If you've ever worked with large structured datasets, you know the struggle of indexing them efficiently while still retrieving meaningful, context-aware results. When it comes to unstructured data, like PDFs or text documents, the solution is relatively straightforward. Tools like LangChain’s RecursiveCharacterTextSplitter offer out-of-the-box chunking that maintains overlapping context across chunks. This works well because natural language follows a sequential flow, and breaking it down intelligently preserves meaning.

But what about structured tabular data? I quickly discovered that the same principles don’t apply. Unlike text, tables lack a natural order or flow, and splitting them arbitrarily can destroy the relationships between rows and columns. The usual method of dumping everything into a vector database at once didn’t work either—it led to context loss, inefficient querying, and an inability to retrieve relevant information correctly.

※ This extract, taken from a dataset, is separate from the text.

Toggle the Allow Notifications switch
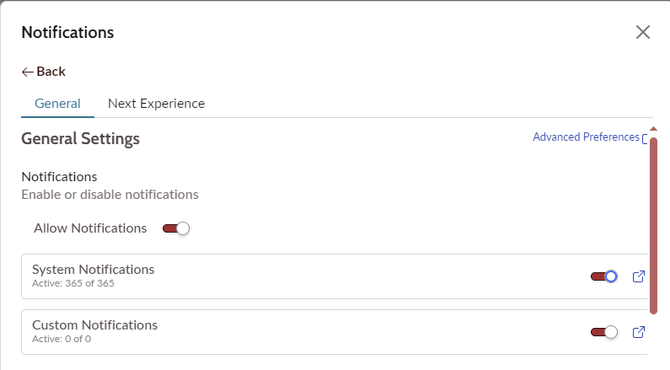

Initially, I tried several approaches, but they all fell short:

  • Byte-wise chunking for entire rows failed for large databases because individual rows could exceed chunk limits.

  • Naïve row-based chunking destroyed relationships between columns, leading to incomplete queries.

  • Storing full tables as single embeddings made retrieval useless, as we couldn’t fetch granular data efficiently.

I needed a way to break down large tables into smaller pieces while keeping context intact—similar to how RecursiveCharacterTextSplitter works for text, but tailored for tabular data. That’s when I developed an approach that chunks structured data by:

  • Identifying primary keys to maintain row context.

  • Splitting attributes while preserving their relationships.

  • Ensuring chunks remain queryable while staying under size constraints.

In this blog, I’ll walk you through how I solved this problem, step by step, with real-world examples of how structured data can be stored, chunked, and retrieved efficiently—while maintaining context in a vector database.

Let’s get started!


Chunking Data for Efficient Processing

Chunking is the process of breaking down large data into smaller, structured units to improve performance and avoid memory constraints.

Sample Dataset

Imagine we have the following user data:

[
  { "id": 1, "name": "Alice", "age": 25, "email": "alice@example.com" },
  { "id": 2, "name": "Bob", "age": 30, "email": "bob@example.com" },
  { "id": 3, "name": "Charlie", "age": 35, "email": "charlie@example.com" }
]
  • id is the primary key.

  • name, age, and email are attributes.

Step 1: Identifying Primary Keys

Before chunking, we need to determine the primary key (PK).

const commonPkNames = ['id', 'ID', '_id', 'uuid', 'key'];

→ We check if any column names match common primary key names.


const columnCounts = {};
const uniqueValueColumns = [];

→ We track unique values for each column.


Loop Through Each Column

columnCounts = {
  "id": { 1, 2, 3 },  // All unique ✅
  "name": { "Alice", "Bob", "Charlie" },  
  "age": { 25, 30, 35 },
  "email": { "alice@example.com", "bob@example.com", "charlie@example.com" }
};

→ Since id is unique and matches common primary key names, we select it as the primary key.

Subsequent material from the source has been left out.